Photo credit: Helen Quach

By Jack Garland, Dylan Winward, and Reese Dahlgren

Dec. 3, 2023 12:55 p.m.

This weekly podcast series brings you the biggest news from around the world, across the country and on campus every Friday, and we tell you how these stories affect UCLA students. Podcasts editor Jack Garland and Podcasts contributors Zoë Bordes and Reese Dahlgren discuss the Israel-Hamas war, the alleged plot by the Indian government to assassinate a U.S. citizen, and more. Later in the episode, they are joined by assistant News editor Dylan Winward to discuss the opening of 99 Ranch Market in Westwood.

Jack Garland: Today is Friday, December 1. And you are listening to This Week by Daily Bruin Podcasts.

This is the second episode of our new weekly podcast series. Every Friday, we’ll recap the biggest news of the week from around the world, across the country and right here on campus, and then we’ll explain to you how these stories affect UCLA students. I’m Jack Garland, and I’m the Podcasts editor.

Zoë Bordes: I’m Zoë Bordes, and I’m a Podcasts contributor and the international correspondent today.

Reese Dahlgren: And I’m Reese Dahlgren, a podcast contributor and the national correspondent.

JG: And later in the episode, we’ll be joined by a Daily Bruin News editor. Before we get started, do you all have any highlights from this past week?

ZB: I had a really good strawberry matcha from a small business, so that was really good.

RD: I played a lot of tennis this week, so that was pretty fun.

JG: Alright, so now let’s get into the news. The biggest international story from this week is still the Israel-Hamas war. So are there any updates with that?

ZB: Yeah, so there’s been some positive news about the situation. The two sides reached a temporary truce that was approved on November 22, and it was initially a four-day ceasefire hostage exchange deal effective as of Friday, November 24. In this deal, it was agreed that Hamas would free 50 women and children who were taken hostage in return for 150 Palestinian women and teenagers in Israeli detention. Also, as part of the agreement, more emergency aid was allowed to enter Gaza. And as a result, this truce has been considered a humanitarian pause. The chief broker of this agreement was Qatar, alongside Egypt and the U.S.

JG: So that original ceasefire deal has expired. What’s happened since then?

ZB: So the deal has been extended multiple times, which has allowed more hostages to be released. The truce is set to expire today, but Egypt and Qatar are working to extend it for another two days. And on Thursday, negotiations went down to the wire, and the pause was extended at the last minute. So it’s possible that a similar scenario will happen again. So far, 104 women and children hostages have been freed by Hamas, and 143 remain. Israel has released 240 women and children.

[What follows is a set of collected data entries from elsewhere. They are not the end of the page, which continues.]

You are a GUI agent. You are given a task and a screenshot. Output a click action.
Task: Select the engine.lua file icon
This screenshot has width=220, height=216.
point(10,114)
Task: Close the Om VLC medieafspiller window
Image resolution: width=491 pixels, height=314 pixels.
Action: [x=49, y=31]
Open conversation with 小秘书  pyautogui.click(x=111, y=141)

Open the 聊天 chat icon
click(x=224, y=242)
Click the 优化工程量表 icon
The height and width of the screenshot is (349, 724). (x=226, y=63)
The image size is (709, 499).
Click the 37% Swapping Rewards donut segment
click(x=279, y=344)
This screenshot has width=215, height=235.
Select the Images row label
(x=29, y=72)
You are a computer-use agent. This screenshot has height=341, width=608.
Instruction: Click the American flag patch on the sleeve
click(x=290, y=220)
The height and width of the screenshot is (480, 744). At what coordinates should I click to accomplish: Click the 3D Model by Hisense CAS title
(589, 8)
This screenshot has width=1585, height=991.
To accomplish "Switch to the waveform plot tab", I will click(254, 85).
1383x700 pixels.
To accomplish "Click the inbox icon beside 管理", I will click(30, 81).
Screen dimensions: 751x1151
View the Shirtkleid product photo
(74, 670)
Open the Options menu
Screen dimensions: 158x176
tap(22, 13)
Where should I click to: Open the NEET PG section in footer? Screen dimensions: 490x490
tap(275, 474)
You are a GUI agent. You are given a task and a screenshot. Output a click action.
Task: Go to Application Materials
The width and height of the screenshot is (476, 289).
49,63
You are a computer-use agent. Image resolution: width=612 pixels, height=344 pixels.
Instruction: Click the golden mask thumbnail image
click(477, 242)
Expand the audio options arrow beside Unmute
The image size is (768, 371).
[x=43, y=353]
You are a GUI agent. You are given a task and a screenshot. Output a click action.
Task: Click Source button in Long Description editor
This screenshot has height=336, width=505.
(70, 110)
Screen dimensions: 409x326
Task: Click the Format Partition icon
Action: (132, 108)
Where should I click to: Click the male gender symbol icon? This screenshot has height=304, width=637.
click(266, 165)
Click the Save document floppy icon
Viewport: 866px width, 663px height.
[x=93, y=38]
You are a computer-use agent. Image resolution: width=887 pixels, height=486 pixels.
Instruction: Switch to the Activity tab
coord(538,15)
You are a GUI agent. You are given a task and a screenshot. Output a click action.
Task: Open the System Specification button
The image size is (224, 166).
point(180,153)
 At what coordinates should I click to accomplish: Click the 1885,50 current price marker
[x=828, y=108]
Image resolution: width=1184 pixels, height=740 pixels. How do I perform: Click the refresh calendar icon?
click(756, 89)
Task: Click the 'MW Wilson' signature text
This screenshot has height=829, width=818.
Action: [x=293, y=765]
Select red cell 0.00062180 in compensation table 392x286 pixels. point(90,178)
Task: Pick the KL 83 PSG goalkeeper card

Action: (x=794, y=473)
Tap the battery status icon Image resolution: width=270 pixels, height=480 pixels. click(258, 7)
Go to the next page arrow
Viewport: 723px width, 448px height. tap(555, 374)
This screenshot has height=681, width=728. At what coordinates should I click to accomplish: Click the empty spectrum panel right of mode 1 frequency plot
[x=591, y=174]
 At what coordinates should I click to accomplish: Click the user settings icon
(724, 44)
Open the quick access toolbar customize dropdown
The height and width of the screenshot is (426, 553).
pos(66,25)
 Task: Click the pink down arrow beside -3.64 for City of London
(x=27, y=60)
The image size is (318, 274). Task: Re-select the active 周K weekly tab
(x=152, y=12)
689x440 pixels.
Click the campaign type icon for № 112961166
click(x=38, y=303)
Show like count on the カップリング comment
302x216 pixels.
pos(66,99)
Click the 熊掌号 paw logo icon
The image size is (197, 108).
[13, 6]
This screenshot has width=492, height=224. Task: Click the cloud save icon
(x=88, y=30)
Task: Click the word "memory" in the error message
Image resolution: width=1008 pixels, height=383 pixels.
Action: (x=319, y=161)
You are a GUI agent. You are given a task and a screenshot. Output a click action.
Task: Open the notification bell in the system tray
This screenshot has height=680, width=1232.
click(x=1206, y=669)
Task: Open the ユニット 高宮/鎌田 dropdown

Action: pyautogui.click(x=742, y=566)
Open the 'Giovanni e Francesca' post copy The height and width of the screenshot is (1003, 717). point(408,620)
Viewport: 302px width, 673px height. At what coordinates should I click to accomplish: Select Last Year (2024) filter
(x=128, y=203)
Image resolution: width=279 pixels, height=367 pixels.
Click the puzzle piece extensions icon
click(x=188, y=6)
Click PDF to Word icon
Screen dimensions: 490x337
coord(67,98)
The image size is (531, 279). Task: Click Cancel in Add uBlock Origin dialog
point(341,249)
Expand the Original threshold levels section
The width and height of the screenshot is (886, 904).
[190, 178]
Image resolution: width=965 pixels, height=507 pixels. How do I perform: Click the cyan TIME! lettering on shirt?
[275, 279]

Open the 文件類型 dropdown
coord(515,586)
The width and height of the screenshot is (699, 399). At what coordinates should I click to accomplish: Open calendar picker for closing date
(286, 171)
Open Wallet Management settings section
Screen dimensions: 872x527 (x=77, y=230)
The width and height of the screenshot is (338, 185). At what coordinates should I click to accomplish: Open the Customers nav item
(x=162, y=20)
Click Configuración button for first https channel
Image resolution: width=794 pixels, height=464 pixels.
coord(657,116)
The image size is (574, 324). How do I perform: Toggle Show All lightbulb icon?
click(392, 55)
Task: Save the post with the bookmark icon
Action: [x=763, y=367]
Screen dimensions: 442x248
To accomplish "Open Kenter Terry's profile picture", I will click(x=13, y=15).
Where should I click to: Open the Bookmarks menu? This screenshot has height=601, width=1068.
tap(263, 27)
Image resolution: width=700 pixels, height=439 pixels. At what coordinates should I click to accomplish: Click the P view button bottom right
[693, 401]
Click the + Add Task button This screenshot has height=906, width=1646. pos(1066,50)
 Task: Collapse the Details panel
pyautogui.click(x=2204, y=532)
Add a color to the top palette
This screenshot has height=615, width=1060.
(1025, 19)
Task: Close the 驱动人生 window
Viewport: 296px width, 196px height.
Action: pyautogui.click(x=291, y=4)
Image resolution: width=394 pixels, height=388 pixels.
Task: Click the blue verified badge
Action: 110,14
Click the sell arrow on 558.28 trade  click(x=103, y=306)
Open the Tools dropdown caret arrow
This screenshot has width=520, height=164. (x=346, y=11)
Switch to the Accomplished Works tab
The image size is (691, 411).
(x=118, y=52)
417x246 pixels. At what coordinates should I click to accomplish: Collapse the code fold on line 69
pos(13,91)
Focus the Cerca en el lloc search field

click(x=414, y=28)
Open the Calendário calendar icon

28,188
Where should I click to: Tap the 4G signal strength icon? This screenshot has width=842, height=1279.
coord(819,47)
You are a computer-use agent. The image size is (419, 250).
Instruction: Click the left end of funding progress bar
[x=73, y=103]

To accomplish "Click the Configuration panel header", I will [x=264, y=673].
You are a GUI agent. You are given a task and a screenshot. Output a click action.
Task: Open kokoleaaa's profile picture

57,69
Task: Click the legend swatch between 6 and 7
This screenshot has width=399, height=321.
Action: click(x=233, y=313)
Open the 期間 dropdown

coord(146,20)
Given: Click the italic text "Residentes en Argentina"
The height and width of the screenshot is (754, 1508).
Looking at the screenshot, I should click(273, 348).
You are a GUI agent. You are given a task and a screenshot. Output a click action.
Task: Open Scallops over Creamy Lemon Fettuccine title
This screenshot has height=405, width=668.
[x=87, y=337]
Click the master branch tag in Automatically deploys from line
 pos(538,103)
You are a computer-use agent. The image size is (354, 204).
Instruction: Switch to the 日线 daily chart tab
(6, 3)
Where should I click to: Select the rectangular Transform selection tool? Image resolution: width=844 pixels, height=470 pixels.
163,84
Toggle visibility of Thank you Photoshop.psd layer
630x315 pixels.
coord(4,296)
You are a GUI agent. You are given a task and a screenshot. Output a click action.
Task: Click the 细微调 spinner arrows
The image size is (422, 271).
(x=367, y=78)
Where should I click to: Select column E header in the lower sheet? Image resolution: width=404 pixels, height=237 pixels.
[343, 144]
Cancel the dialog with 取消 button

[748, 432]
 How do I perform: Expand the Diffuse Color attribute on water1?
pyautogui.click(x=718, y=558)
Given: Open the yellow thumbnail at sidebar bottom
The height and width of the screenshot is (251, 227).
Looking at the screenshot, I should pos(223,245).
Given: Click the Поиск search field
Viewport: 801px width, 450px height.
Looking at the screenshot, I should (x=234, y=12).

JG: And what is the U.S. doing now?

ZB: U.S. Secretary of State Blinken has met with Israeli leaders and the president of the Palestinian Authority and has said that this policy has allowed more humanitarian aid to enter Gaza. In addition, while he says Washington supports Israel’s right to self defense, he has told the Israeli Prime Minister Benjamin Netanyahu that Israel needs to make more efforts to comply with international law and protect civilians in Gaza.

JG: And so how is all of this relevant to Bruins?

ZB: The Israel-Hamas war is obviously very personal to a lot of students. There’s been a lot of protests and outrage over this war, and it’s clear that the whole thing has been incredibly impactful. Many students have loved ones in Israel or in Palestine. And this is a really stressful situation for all sides. That being said, this ceasefire is encouraging, and we hope that the most violent days are behind us. But this is still a really complicated situation, so we’ll continue to monitor it and give updates.

JG: And what else is going on around the world?

ZB: In other news, the United Nations Climate Change Conference, also known as COP28, kicked off on Thursday, November 30. And it’s going to continue until December 12. This year, the conference will be held in Dubai, but climate activists have expressed outrage over the U.N.’s appointment of Sultan Al Jaber as Summit President. Al Jaber is the CEO of the country’s state-run oil company, and he’s also a chair on the board of directors of the National Renewable Energy Company. Leaked documents show that the UAE (United Arab Emirates) intends to use this position of power to promote and expand its oil industry in other countries, but a COP28 spokesperson said that these documents are inaccurate.

Also on November 26, the U.S. and 17 other countries signed a 20-page agreement detailing proposed safety regulations for how to keep AI (artificial intelligence) safe from rogue actors. According to Reuters, it basically said that companies designing and using AI need to develop it in a secure manner in order to protect their users. This was nonbinding and pretty vague, but it’s still important because it’s the first international agreement of its kind.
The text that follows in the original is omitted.